Write out again, exactly, the lines below starting at the one with "Click the 拉取数据 link" and ending at the one with "1453x840 pixels.".
Source records Start Marker
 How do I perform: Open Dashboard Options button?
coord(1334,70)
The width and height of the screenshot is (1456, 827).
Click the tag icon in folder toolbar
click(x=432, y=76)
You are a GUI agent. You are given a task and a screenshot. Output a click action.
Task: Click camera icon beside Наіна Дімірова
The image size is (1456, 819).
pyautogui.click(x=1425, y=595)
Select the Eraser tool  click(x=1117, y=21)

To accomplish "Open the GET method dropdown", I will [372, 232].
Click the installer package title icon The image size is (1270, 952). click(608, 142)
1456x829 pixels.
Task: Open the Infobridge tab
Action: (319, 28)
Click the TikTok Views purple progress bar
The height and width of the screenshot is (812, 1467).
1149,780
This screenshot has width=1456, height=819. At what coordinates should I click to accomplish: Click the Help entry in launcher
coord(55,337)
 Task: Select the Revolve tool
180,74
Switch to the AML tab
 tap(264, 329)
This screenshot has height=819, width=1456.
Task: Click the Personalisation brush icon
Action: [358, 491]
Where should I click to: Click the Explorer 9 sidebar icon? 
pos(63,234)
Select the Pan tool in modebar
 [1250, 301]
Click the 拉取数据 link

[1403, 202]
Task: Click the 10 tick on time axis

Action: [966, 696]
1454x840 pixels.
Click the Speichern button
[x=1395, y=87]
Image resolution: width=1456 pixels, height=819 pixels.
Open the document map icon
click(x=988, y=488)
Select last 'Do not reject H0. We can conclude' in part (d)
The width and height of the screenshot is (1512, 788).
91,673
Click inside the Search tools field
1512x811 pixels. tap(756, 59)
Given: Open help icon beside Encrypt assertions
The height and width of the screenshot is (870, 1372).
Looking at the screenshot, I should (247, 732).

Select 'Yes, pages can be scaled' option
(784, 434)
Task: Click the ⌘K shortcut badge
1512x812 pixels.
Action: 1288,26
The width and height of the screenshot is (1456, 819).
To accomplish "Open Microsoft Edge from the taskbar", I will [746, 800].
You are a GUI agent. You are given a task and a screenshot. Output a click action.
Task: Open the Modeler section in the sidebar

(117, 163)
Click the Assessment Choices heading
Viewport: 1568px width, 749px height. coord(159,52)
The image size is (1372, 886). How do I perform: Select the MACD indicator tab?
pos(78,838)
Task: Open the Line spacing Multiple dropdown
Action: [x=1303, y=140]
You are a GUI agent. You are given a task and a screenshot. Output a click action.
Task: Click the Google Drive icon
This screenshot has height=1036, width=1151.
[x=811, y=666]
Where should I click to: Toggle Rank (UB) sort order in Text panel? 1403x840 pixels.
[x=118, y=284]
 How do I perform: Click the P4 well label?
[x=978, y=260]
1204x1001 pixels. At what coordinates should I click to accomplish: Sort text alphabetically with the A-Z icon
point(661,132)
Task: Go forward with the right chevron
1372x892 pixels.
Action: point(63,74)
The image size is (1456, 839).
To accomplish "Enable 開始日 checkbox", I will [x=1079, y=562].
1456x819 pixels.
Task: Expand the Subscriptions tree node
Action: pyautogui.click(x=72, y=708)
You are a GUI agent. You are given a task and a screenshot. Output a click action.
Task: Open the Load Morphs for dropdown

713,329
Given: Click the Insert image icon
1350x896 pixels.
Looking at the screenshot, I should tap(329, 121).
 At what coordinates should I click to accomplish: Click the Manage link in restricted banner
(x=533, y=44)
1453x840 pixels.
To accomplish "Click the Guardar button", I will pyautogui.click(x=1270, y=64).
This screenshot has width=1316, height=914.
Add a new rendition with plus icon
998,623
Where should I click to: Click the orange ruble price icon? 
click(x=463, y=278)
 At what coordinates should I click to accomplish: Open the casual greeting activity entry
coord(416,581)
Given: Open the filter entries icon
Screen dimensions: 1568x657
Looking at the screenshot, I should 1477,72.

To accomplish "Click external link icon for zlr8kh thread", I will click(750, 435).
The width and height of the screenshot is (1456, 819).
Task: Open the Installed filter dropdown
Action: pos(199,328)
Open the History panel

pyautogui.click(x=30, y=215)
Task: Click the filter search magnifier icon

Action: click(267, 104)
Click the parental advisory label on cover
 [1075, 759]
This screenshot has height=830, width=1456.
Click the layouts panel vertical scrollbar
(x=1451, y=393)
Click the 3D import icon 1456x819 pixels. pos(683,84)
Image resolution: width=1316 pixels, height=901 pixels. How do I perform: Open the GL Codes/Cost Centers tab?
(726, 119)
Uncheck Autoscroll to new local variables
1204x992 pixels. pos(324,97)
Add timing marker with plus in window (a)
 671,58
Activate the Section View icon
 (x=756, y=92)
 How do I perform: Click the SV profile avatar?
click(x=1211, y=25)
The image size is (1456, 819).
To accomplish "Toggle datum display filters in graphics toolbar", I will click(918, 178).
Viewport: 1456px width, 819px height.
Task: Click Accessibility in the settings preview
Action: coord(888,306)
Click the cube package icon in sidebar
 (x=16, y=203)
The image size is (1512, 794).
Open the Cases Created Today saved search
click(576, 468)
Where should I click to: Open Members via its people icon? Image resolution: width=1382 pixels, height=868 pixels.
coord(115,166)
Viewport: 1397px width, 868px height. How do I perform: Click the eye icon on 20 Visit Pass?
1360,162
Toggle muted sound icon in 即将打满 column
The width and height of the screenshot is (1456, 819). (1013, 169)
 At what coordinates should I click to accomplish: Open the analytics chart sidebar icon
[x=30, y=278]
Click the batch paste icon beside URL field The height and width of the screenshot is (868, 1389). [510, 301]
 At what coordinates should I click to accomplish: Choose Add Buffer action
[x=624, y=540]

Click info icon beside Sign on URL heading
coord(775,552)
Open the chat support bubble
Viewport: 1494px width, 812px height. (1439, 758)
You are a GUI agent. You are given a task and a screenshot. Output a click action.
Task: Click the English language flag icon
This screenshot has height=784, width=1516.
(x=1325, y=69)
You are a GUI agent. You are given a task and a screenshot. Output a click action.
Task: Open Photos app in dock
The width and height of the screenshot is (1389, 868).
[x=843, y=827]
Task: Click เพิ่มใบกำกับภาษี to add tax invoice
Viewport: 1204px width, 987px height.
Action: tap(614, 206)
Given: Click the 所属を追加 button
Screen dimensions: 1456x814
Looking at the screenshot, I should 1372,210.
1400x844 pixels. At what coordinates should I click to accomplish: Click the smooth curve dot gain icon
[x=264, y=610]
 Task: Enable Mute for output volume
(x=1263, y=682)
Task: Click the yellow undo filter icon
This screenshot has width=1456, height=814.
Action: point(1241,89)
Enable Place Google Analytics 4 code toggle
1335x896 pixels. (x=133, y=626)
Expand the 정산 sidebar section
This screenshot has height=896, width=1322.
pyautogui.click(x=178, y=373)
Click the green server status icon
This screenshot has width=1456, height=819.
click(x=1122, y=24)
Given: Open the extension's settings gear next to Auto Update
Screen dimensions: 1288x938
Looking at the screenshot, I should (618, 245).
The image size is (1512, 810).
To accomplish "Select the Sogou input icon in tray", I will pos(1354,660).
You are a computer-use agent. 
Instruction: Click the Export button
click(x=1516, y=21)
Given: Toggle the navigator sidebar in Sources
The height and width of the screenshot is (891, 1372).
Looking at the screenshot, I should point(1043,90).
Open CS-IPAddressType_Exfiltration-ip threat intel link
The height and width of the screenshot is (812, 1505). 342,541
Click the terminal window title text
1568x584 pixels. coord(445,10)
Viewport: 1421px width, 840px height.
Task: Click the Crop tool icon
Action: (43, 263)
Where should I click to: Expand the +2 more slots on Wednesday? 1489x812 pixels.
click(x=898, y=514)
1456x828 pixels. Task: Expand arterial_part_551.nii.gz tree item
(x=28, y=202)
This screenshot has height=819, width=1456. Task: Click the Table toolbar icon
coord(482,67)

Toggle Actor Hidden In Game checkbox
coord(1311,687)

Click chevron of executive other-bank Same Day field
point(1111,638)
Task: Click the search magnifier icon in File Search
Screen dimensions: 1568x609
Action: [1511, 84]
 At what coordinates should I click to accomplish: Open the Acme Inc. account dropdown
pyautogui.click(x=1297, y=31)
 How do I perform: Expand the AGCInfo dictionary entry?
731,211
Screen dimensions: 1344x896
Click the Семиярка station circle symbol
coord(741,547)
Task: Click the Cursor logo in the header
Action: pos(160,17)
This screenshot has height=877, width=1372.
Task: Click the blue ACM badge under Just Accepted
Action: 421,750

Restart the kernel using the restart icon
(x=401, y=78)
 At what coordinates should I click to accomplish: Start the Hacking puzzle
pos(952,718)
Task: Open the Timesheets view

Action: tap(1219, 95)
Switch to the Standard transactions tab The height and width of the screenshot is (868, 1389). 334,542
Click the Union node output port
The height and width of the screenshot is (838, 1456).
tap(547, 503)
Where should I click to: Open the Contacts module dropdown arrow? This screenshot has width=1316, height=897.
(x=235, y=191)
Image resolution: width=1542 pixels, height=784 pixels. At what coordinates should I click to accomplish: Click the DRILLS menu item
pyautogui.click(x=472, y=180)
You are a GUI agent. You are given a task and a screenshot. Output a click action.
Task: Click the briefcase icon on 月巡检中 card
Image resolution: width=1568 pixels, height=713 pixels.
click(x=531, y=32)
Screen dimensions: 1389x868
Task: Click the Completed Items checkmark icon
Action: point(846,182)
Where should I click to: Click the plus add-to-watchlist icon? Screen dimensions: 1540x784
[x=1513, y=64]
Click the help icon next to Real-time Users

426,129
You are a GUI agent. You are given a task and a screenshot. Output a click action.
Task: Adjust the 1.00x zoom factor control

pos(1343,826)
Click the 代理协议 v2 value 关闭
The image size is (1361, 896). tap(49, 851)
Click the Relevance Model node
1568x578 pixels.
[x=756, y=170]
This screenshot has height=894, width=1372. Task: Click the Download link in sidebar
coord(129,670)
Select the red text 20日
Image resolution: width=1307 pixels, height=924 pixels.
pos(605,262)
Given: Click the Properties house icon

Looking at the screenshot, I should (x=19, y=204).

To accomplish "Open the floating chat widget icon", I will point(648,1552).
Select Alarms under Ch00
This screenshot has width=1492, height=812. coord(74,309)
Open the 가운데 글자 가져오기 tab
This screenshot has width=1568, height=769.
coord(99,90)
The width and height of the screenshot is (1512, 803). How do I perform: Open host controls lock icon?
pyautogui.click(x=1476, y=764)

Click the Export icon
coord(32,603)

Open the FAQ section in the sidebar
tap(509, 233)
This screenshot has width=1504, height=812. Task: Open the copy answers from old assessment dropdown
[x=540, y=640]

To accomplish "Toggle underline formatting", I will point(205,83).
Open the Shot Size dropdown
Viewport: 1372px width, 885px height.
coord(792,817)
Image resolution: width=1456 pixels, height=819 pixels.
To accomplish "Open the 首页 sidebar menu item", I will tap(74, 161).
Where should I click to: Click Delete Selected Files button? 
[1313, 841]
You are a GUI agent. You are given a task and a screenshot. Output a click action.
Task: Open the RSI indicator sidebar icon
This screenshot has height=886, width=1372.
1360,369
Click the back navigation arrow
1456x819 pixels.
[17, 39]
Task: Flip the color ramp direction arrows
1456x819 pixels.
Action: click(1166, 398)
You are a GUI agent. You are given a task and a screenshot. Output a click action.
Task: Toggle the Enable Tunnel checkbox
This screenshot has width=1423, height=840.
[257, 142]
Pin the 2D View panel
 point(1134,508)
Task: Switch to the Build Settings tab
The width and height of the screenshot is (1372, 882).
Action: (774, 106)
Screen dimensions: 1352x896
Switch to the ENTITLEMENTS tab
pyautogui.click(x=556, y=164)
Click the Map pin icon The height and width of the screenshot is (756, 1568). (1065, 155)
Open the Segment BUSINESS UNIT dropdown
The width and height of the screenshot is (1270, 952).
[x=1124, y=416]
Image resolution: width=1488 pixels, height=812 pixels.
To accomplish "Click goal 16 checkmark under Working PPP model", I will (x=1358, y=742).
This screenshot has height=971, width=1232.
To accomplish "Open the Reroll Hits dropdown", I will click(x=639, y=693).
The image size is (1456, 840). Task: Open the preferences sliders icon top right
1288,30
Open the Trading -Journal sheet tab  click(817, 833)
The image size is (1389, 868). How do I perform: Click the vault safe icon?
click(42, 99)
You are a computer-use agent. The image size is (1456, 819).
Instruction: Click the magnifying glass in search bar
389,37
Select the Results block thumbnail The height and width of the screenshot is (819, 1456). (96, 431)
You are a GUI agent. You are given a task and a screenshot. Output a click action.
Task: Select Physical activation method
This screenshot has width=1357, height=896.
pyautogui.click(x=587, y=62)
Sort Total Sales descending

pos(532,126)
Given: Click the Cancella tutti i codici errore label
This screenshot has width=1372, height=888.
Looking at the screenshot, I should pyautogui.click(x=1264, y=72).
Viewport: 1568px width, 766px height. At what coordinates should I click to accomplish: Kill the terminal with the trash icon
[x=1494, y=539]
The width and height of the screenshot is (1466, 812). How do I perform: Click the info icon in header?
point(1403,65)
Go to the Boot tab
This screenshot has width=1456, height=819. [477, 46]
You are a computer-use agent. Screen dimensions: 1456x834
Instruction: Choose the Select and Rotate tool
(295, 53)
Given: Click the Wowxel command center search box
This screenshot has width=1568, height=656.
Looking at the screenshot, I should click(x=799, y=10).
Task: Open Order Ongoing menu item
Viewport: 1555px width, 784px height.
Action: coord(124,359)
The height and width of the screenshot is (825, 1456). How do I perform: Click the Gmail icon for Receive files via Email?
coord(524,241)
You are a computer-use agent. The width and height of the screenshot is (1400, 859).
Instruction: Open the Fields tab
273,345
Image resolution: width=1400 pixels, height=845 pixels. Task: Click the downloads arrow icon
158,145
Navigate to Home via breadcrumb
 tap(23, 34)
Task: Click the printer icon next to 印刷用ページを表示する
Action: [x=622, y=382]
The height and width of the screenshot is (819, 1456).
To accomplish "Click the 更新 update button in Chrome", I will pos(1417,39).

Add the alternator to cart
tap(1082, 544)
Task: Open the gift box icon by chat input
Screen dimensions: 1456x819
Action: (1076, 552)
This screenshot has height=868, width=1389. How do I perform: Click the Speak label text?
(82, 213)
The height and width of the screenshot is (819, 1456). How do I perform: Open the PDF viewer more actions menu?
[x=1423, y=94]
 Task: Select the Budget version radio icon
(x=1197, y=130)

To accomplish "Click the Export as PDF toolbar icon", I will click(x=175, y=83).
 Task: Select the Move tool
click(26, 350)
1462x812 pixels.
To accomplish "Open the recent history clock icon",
Source records End Marker
> [Reply to the task]
Click the 拉取数据 link

[1403, 202]
Task: Click the 10 tick on time axis

Action: [966, 696]
1454x840 pixels.
Click the Speichern button
[x=1395, y=87]
Image resolution: width=1456 pixels, height=819 pixels.
Open the document map icon
click(x=988, y=488)
Select last 'Do not reject H0. We can conclude' in part (d)
The width and height of the screenshot is (1512, 788).
91,673
Click inside the Search tools field
1512x811 pixels. tap(756, 59)
Given: Open help icon beside Encrypt assertions
The height and width of the screenshot is (870, 1372).
Looking at the screenshot, I should (247, 732).

Select 'Yes, pages can be scaled' option
(784, 434)
Task: Click the ⌘K shortcut badge
1512x812 pixels.
Action: 1288,26
The width and height of the screenshot is (1456, 819).
To accomplish "Open Microsoft Edge from the taskbar", I will [746, 800].
You are a GUI agent. You are given a task and a screenshot. Output a click action.
Task: Open the Modeler section in the sidebar

(117, 163)
Click the Assessment Choices heading
Viewport: 1568px width, 749px height. coord(159,52)
The image size is (1372, 886). How do I perform: Select the MACD indicator tab?
pos(78,838)
Task: Open the Line spacing Multiple dropdown
Action: [x=1303, y=140]
You are a GUI agent. You are given a task and a screenshot. Output a click action.
Task: Click the Google Drive icon
This screenshot has height=1036, width=1151.
[x=811, y=666]
Where should I click to: Toggle Rank (UB) sort order in Text panel? 1403x840 pixels.
[x=118, y=284]
 How do I perform: Click the P4 well label?
[x=978, y=260]
1204x1001 pixels. At what coordinates should I click to accomplish: Sort text alphabetically with the A-Z icon
point(661,132)
Task: Go forward with the right chevron
1372x892 pixels.
Action: point(63,74)
The image size is (1456, 839).
To accomplish "Enable 開始日 checkbox", I will [x=1079, y=562].
1456x819 pixels.
Task: Expand the Subscriptions tree node
Action: pyautogui.click(x=72, y=708)
You are a GUI agent. You are given a task and a screenshot. Output a click action.
Task: Open the Load Morphs for dropdown

713,329
Given: Click the Insert image icon
1350x896 pixels.
Looking at the screenshot, I should tap(329, 121).
 At what coordinates should I click to accomplish: Click the Manage link in restricted banner
(x=533, y=44)
1453x840 pixels.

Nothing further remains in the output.